DATA >>

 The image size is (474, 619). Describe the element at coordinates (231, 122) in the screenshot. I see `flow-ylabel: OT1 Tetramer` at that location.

* * *

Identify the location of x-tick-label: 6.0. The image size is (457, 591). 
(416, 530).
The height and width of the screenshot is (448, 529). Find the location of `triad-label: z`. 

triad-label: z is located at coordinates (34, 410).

* * *

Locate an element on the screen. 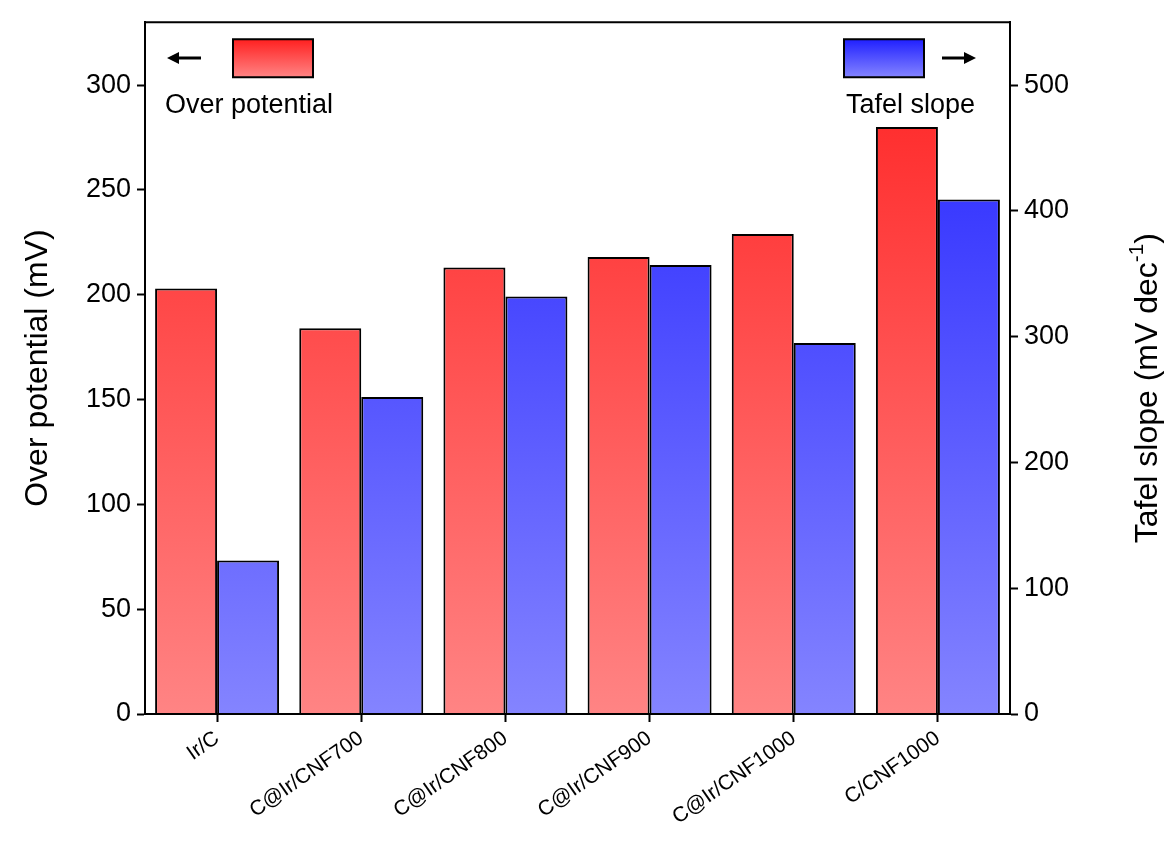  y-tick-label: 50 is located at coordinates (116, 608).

AIM OF THE TASK >> Put everything from the line containing "Identify the location" down to the line containing "triad-label: z is" into a numbered list, including both of those lines and skipping any blank lines.

EXERCISE RESPONSE >>
1. Identify the location of x-tick-label: 6.0. The image size is (457, 591). 
2. (416, 530).
3. The height and width of the screenshot is (448, 529). Find the location of `triad-label: z`. 
4. triad-label: z is located at coordinates (34, 410).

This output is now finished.